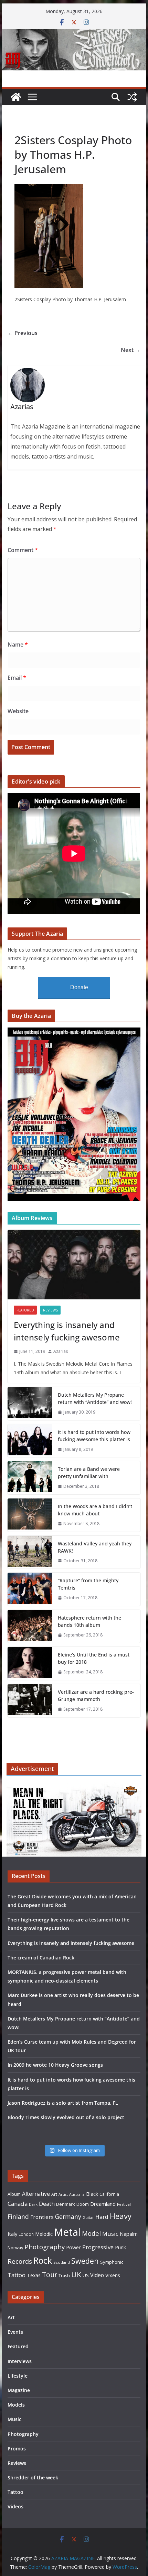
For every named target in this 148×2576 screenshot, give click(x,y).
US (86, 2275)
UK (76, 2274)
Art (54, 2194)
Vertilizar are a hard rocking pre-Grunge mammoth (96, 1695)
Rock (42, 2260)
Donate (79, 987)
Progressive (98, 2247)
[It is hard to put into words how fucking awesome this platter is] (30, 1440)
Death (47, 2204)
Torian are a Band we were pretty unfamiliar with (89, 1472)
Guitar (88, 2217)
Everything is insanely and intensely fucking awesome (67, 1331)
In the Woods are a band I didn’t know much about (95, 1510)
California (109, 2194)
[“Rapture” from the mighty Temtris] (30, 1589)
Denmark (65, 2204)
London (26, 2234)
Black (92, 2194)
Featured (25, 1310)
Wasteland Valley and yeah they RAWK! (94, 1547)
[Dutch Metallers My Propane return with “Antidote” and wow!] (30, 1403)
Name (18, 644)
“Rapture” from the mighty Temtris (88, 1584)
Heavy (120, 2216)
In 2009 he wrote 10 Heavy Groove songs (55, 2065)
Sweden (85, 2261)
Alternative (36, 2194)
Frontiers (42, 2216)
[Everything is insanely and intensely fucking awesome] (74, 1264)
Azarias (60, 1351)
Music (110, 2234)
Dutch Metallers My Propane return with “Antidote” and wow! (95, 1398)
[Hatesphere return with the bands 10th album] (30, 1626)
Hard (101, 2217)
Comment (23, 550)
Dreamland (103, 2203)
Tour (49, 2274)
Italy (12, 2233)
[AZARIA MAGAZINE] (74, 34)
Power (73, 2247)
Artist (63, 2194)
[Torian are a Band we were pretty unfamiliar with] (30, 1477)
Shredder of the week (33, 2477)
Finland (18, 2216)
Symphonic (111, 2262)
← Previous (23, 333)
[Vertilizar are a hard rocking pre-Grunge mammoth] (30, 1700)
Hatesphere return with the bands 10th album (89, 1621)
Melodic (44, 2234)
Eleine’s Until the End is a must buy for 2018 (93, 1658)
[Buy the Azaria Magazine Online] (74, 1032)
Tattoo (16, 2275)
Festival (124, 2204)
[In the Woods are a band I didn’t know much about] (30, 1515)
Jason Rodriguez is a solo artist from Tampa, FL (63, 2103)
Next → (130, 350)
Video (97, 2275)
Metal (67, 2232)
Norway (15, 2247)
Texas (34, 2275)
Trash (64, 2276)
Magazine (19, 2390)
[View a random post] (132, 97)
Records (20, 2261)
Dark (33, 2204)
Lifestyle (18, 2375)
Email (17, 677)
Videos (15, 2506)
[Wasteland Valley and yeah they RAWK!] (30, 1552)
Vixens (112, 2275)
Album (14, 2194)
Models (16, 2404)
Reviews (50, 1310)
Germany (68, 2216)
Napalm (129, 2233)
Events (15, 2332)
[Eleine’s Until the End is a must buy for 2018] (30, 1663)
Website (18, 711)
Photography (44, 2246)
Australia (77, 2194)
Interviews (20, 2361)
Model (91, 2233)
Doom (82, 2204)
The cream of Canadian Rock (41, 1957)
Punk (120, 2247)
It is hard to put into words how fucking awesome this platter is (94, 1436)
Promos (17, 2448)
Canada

◆ **REQUIRED ACTION**
Include the first line of the records, the line containing "[Everything is insanely", and every line between them, repeated exactly. Skip the pictures.

◆ **YOUR SOLUTION**
For every named target in this 148×2576 screenshot, give click(x,y).
US (86, 2275)
UK (76, 2274)
Art (54, 2194)
Vertilizar are a hard rocking pre-Grunge mammoth (96, 1695)
Rock (42, 2260)
Donate (79, 987)
Progressive (98, 2247)
[It is hard to put into words how fucking awesome this platter is] (30, 1440)
Death (47, 2204)
Torian are a Band we were pretty unfamiliar with (89, 1472)
Guitar (88, 2217)
Everything is insanely and intensely fucking awesome (67, 1331)
In the Woods are a band I didn’t know much about (95, 1510)
California (109, 2194)
[“Rapture” from the mighty Temtris] (30, 1589)
Denmark (65, 2204)
London (26, 2234)
Black (92, 2194)
Featured (25, 1310)
Wasteland Valley and yeah they RAWK! (94, 1547)
[Dutch Metallers My Propane return with “Antidote” and wow!] (30, 1403)
Name (18, 644)
“Rapture” from the mighty Temtris (88, 1584)
Heavy (120, 2216)
In 2009 he wrote 10 Heavy Groove songs (55, 2065)
Sweden (85, 2261)
Alternative (36, 2194)
Frontiers (42, 2216)
[Everything is insanely and intensely fucking awesome] (74, 1264)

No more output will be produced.